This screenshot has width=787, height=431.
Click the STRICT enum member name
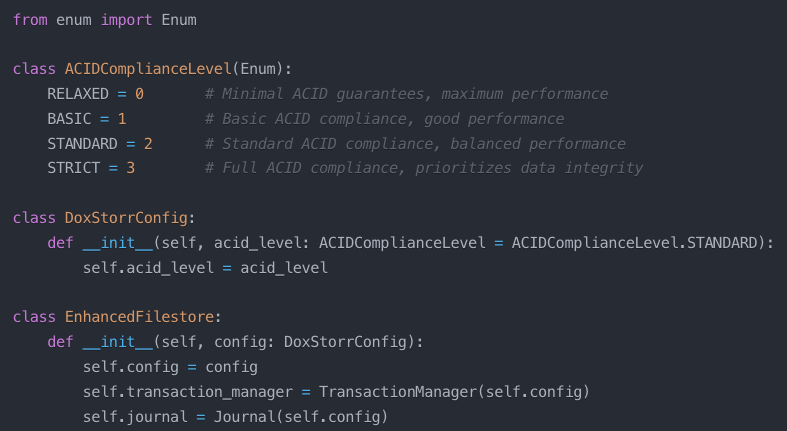[x=73, y=168]
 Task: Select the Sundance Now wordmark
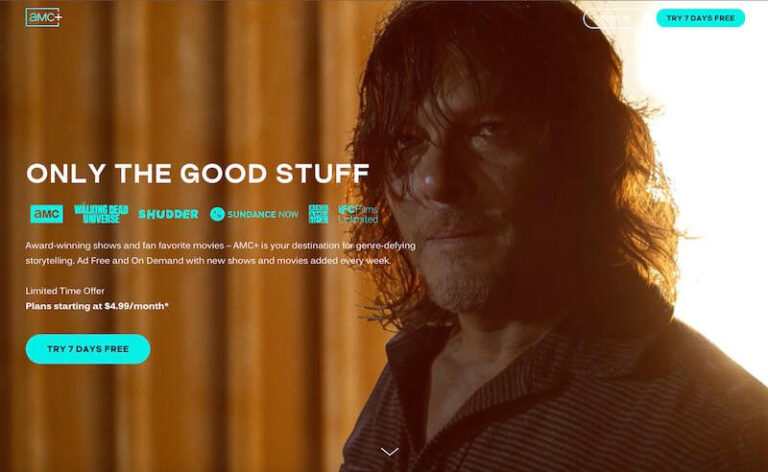[263, 214]
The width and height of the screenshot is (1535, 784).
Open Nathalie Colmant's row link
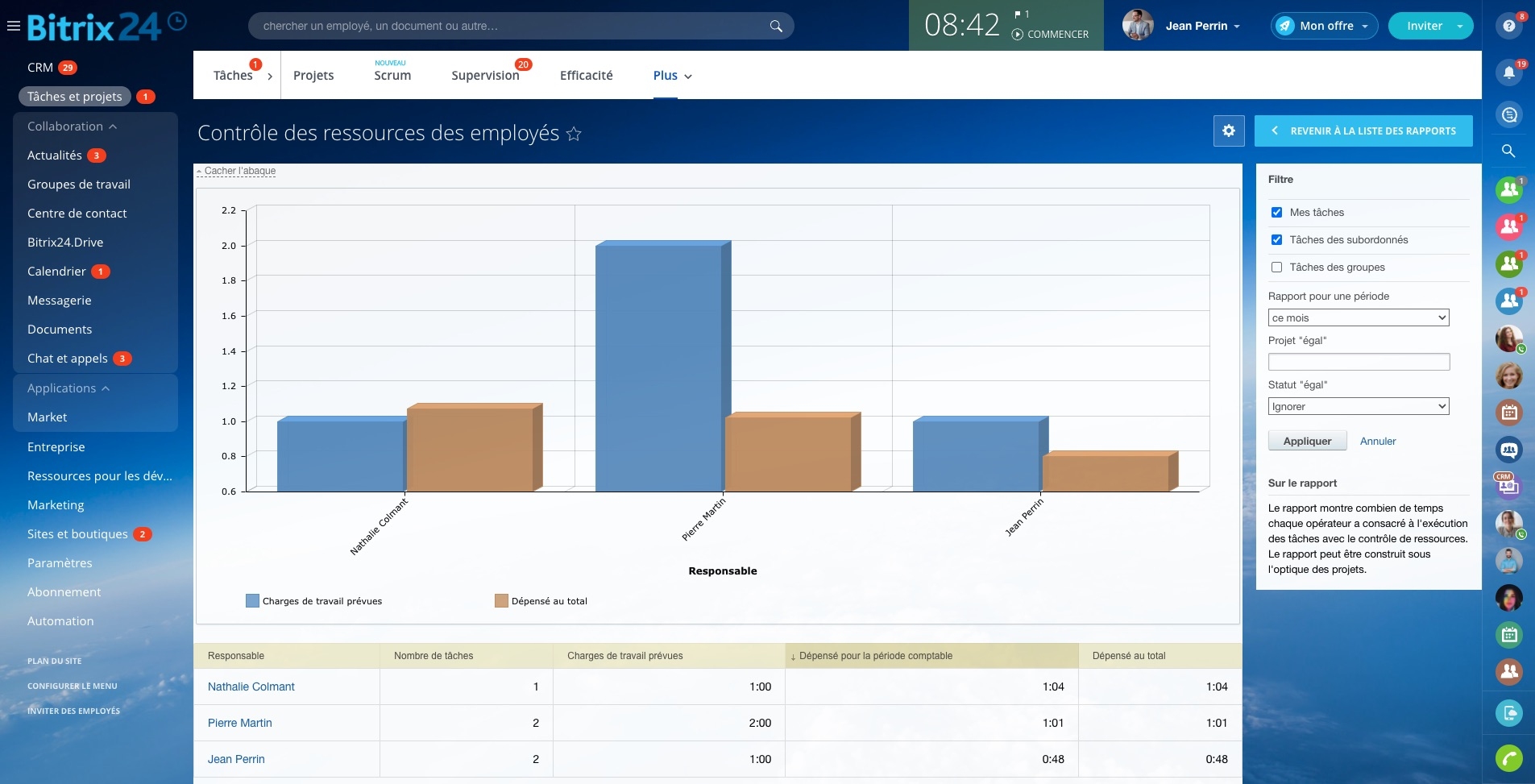point(251,687)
-----
*PROBLEM STATEMENT:* Read the entries and show each line that mentions "height".

*SOLUTION BELOW:*
This screenshot has width=787, height=431.
The width and height of the screenshot is (1535, 784).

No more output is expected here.